* [Exercise directions]: From the listing below, please restate exactly the lines beginning at the one with "Ziele (41, 887)" and ending at the one with "ناشر (54, 63)", both included, and skip the pictures.

%%

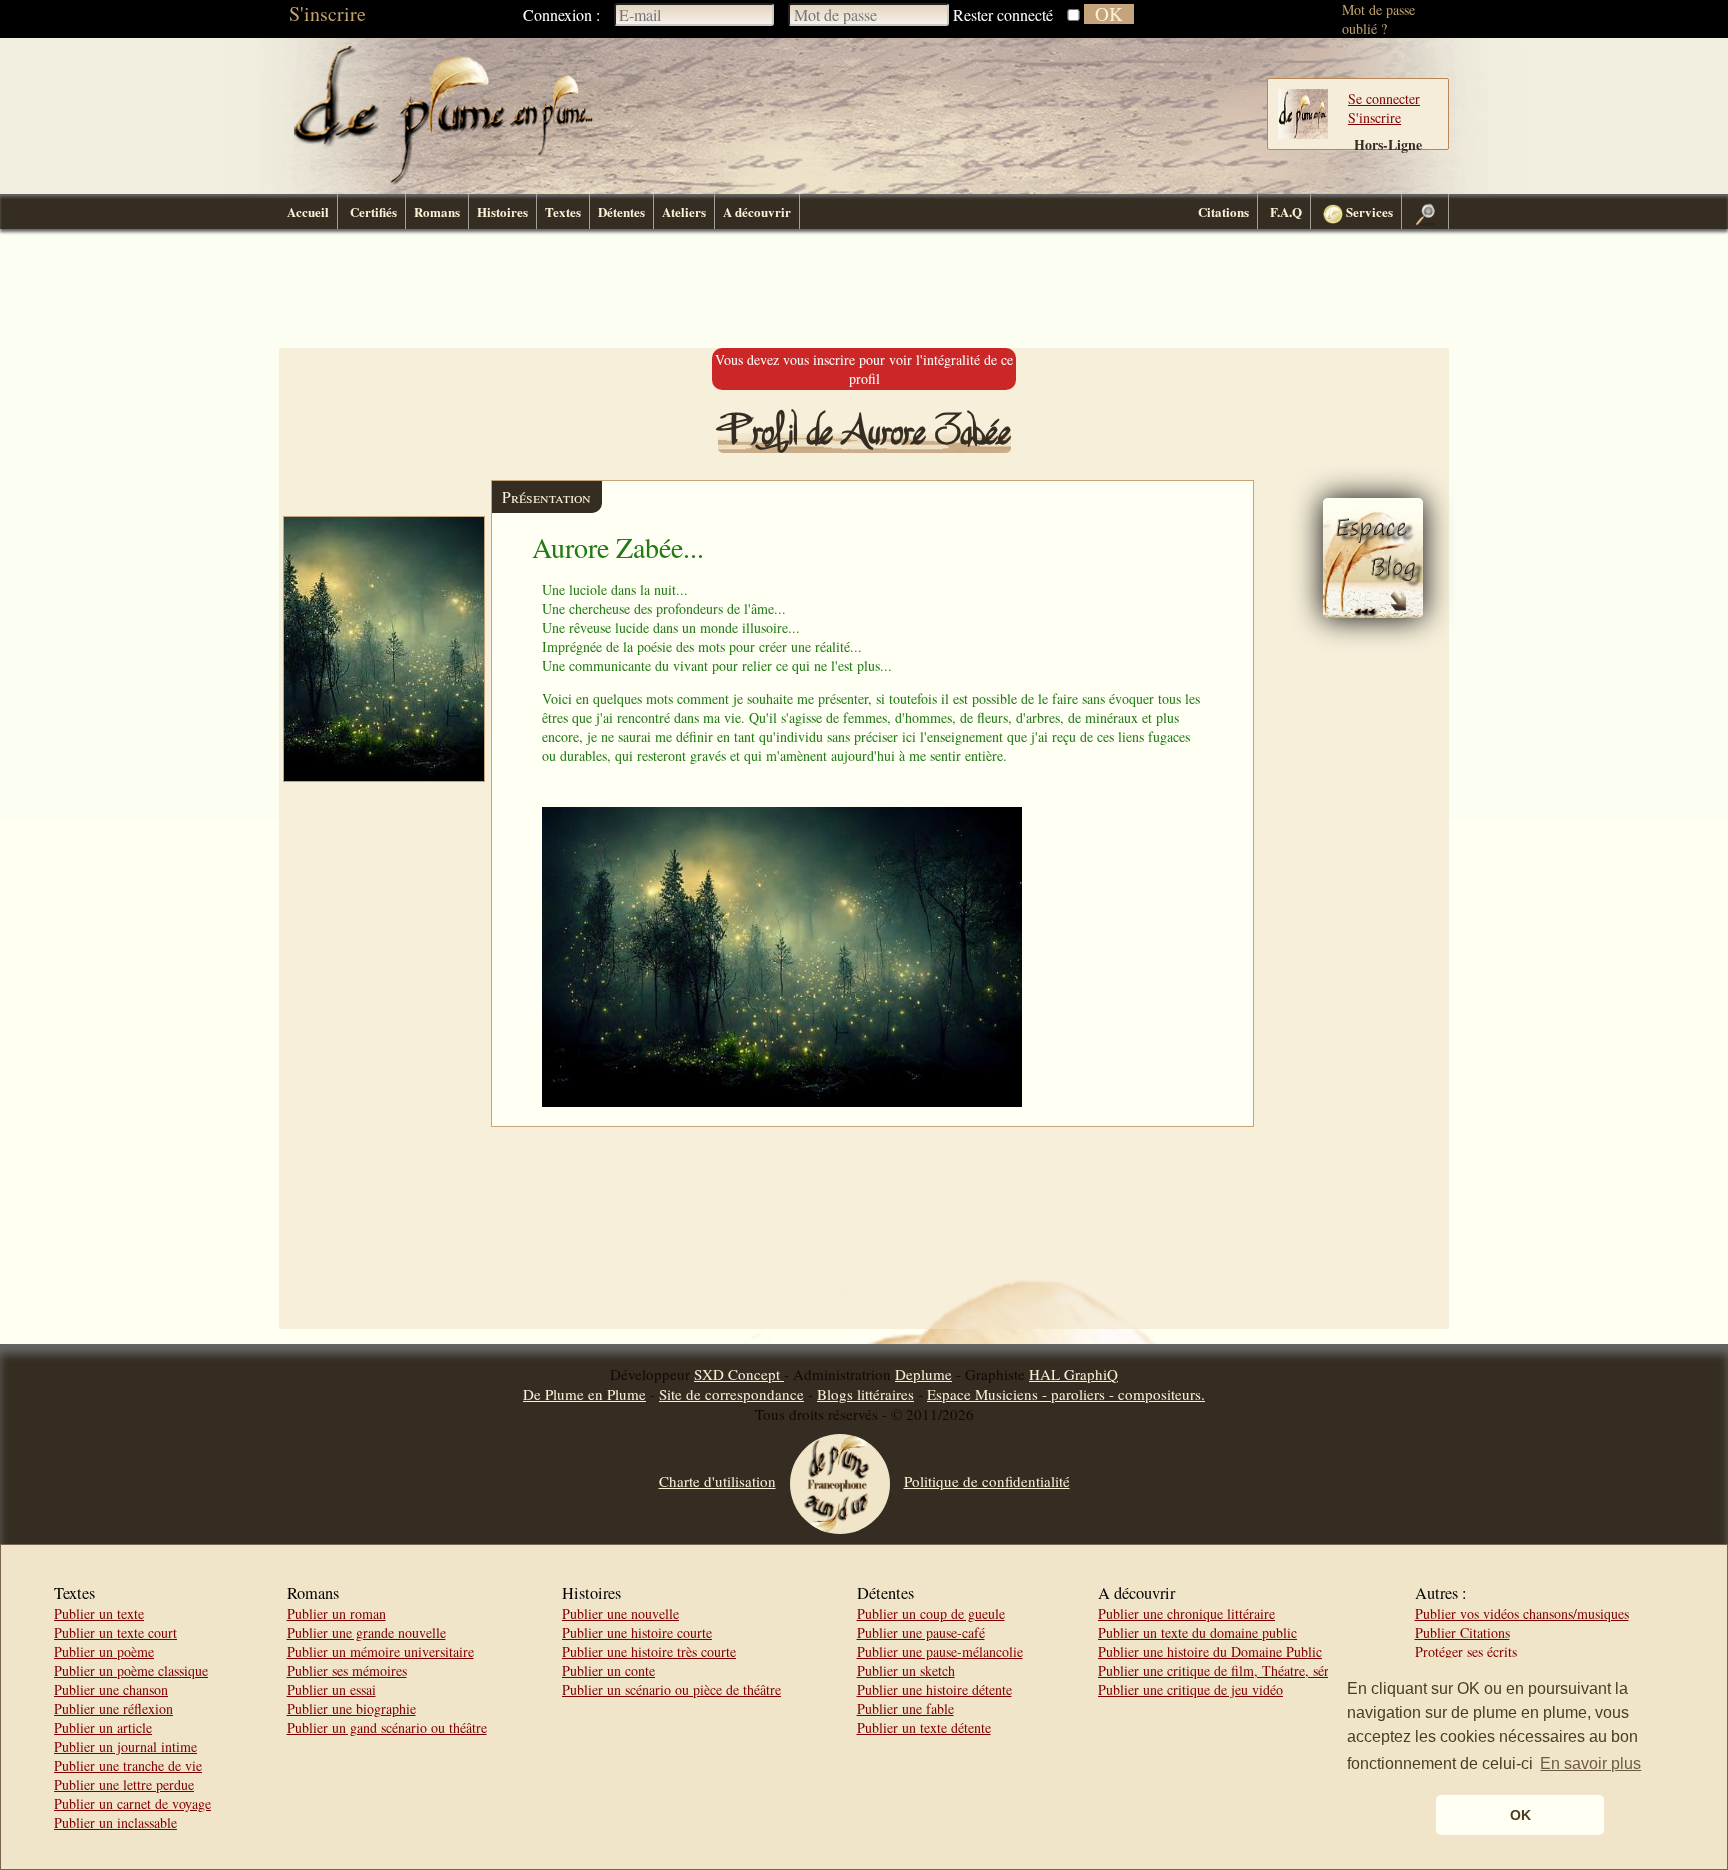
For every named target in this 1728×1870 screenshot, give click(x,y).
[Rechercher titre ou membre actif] (1425, 211)
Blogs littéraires (865, 1394)
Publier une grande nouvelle (366, 1632)
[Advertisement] (864, 289)
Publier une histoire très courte (649, 1651)
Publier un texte (99, 1613)
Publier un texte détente (924, 1727)
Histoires (502, 211)
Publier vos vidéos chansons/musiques (1522, 1613)
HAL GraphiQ (1073, 1374)
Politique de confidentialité (987, 1481)
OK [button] (1520, 1815)
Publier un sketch (906, 1670)
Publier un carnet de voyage (132, 1803)
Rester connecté (1003, 14)
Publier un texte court (115, 1632)
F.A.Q (1286, 211)
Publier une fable (905, 1708)
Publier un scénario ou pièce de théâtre (671, 1689)
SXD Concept (739, 1374)
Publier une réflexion (113, 1708)
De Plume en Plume (584, 1394)
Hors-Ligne (1388, 144)
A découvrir (757, 211)
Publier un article (103, 1727)
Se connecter (1384, 98)
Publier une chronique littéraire (1186, 1613)
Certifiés (373, 211)
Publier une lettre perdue (124, 1784)
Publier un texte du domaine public (1197, 1632)
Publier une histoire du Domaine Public (1210, 1651)
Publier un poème (104, 1651)
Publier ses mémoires (347, 1670)
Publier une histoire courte (637, 1632)
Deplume (923, 1374)
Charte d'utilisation (717, 1481)
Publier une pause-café (921, 1632)
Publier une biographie (351, 1708)
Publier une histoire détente (934, 1689)
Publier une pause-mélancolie (940, 1651)
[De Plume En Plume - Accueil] (443, 180)
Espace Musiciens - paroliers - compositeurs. (1066, 1394)
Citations (1223, 211)
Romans (437, 211)
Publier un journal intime (125, 1746)
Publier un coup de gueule (931, 1613)
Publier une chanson (111, 1689)
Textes (563, 211)
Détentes (621, 211)
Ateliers (684, 211)
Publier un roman (336, 1613)
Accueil (308, 211)
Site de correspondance (731, 1394)
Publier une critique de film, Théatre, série (1218, 1670)
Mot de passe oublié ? (1378, 19)
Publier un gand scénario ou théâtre (387, 1727)
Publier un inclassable (115, 1822)
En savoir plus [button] (1590, 1763)
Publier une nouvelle (620, 1613)
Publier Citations (1462, 1632)
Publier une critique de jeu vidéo (1190, 1689)
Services (1368, 211)
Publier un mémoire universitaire (380, 1651)
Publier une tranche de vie (128, 1765)
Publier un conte (608, 1670)
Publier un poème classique (131, 1670)
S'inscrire (327, 13)
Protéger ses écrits (1466, 1651)
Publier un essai (331, 1689)
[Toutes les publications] (1373, 612)
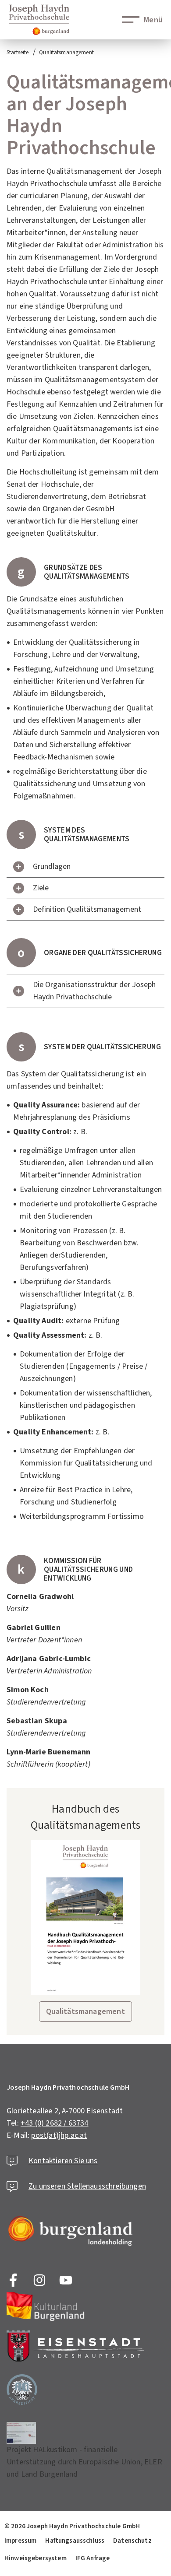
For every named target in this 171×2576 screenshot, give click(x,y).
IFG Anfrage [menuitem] (92, 2558)
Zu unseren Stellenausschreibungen (87, 2186)
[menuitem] (72, 2526)
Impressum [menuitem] (20, 2540)
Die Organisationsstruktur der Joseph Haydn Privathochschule (94, 990)
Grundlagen (52, 866)
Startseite (17, 52)
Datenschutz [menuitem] (132, 2540)
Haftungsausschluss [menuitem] (74, 2540)
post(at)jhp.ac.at (59, 2135)
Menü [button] (153, 19)
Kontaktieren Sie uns (63, 2160)
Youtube (65, 2280)
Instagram (39, 2280)
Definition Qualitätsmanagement (87, 909)
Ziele (41, 887)
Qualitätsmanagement (66, 52)
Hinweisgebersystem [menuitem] (35, 2558)
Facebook (13, 2280)
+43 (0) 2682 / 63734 (55, 2123)
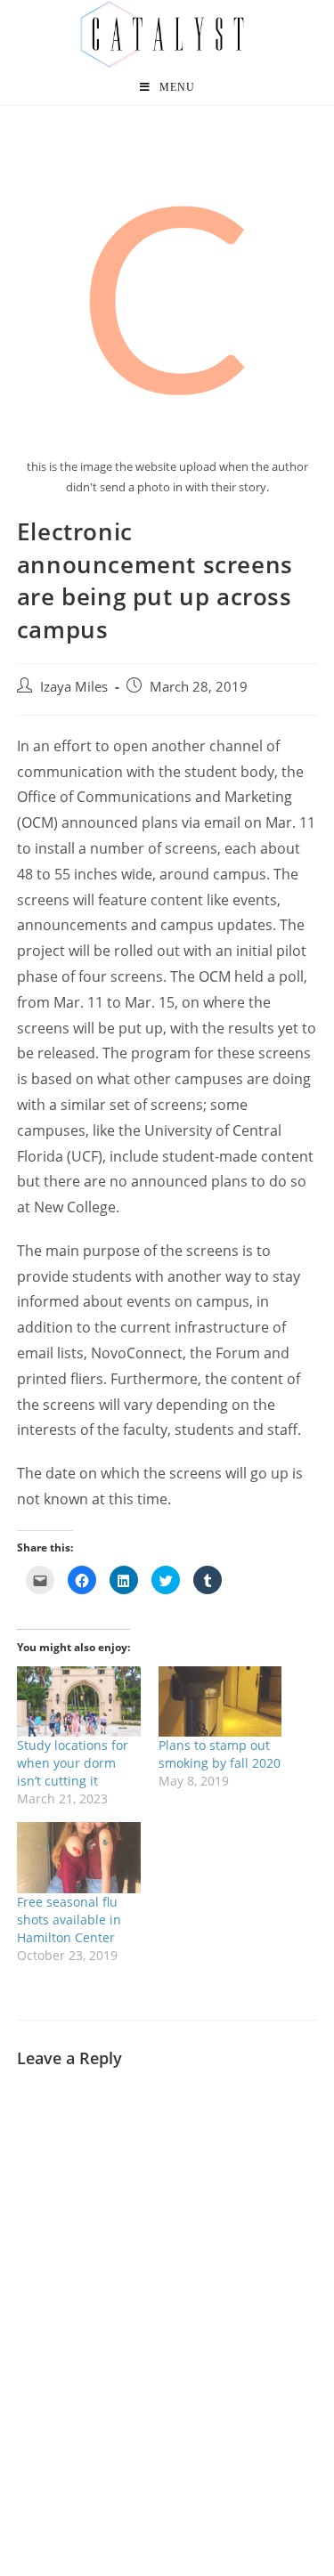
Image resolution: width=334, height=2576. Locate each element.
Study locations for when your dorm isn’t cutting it (72, 1763)
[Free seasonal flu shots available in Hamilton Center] (79, 1857)
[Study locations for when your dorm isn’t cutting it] (79, 1701)
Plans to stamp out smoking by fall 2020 (220, 1754)
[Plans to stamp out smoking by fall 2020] (220, 1701)
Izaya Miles (74, 686)
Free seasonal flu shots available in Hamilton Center (69, 1919)
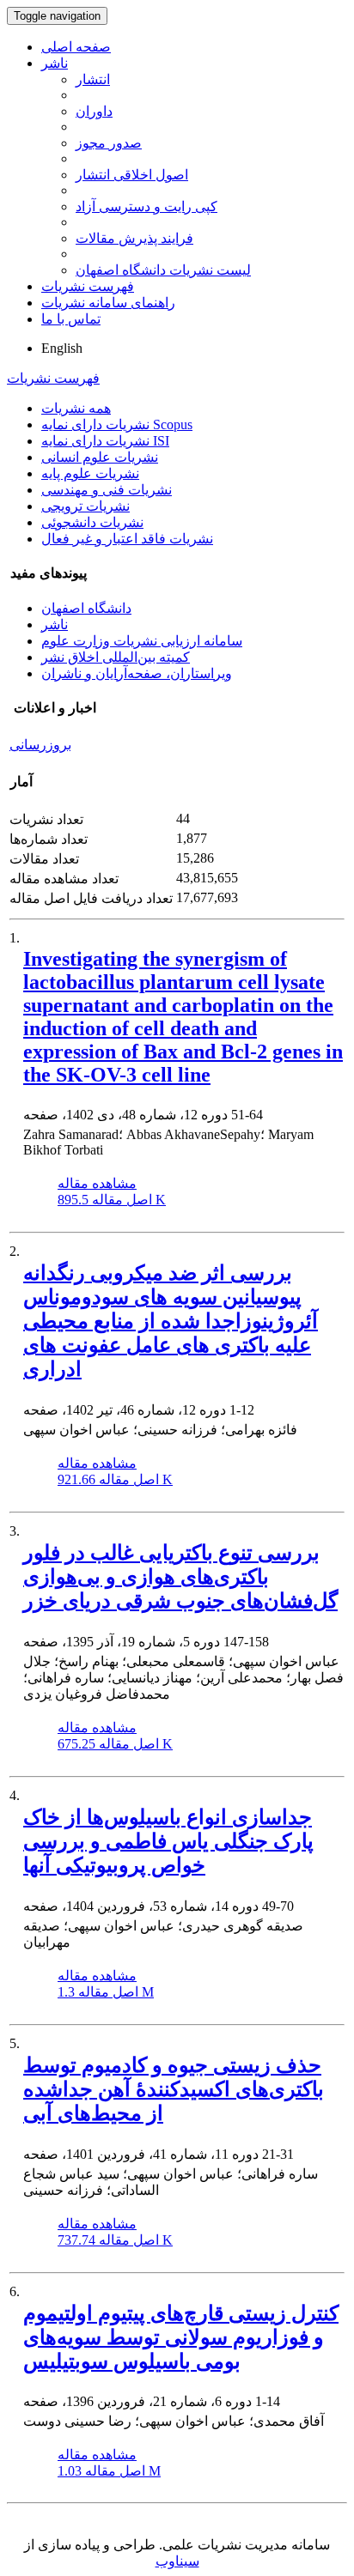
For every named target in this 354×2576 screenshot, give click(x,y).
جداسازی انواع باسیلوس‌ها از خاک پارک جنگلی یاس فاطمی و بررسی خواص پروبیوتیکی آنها (168, 1841)
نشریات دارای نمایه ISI (105, 440)
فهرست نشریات (87, 286)
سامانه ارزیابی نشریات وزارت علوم (141, 640)
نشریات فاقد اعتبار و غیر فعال (127, 538)
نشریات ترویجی (85, 506)
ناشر (54, 63)
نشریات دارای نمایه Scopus (116, 424)
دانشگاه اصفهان (86, 608)
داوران (94, 111)
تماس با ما (71, 319)
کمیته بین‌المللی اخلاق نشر (115, 657)
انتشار (93, 79)
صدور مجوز (109, 143)
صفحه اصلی (76, 46)
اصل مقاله (112, 1199)
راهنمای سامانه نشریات (108, 302)
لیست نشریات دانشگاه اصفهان (163, 270)
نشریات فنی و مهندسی (106, 489)
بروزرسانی (40, 744)
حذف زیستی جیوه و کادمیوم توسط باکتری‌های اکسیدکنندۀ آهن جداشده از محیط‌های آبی (173, 2089)
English (61, 348)
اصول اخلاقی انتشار (132, 174)
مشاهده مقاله (97, 1183)
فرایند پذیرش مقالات (134, 238)
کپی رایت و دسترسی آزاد (146, 206)
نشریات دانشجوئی (92, 522)
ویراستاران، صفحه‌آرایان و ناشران (136, 673)
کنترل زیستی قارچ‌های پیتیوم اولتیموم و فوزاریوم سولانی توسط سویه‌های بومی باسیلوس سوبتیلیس (181, 2337)
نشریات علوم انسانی (99, 457)
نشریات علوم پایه (90, 473)
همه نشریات (76, 408)
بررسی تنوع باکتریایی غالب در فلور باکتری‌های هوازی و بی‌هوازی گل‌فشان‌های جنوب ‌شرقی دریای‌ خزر (180, 1577)
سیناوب (177, 2561)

%%

* [Output for this exercise]:
Ziele (41, 887)
Qualitätsmanagement (66, 52)
Hinweisgebersystem [menuitem] (35, 2558)
Facebook (13, 2280)
+43 (0) 2682 / 63734 (55, 2123)
Image resolution: width=334, height=2576. Locate each element.
Study locations for when your dorm isn’t cutting it (72, 1763)
[Free seasonal flu shots available in Hamilton Center] (79, 1857)
[Study locations for when your dorm isn’t cutting it] (79, 1701)
Plans to stamp out smoking by fall 2020 (220, 1754)
[Plans to stamp out smoking by fall 2020] (220, 1701)
Izaya Miles (74, 686)
Free seasonal flu shots available in Hamilton Center (69, 1919)
For every named target in this 354×2576 screenshot, give click(x,y).
جداسازی انواع باسیلوس‌ها از خاک پارک جنگلی یاس فاطمی و بررسی خواص پروبیوتیکی آنها (168, 1841)
نشریات دارای نمایه ISI (105, 440)
فهرست نشریات (87, 286)
سامانه ارزیابی نشریات وزارت علوم (141, 640)
نشریات فاقد اعتبار و غیر فعال (127, 538)
نشریات ترویجی (85, 506)
ناشر (54, 63)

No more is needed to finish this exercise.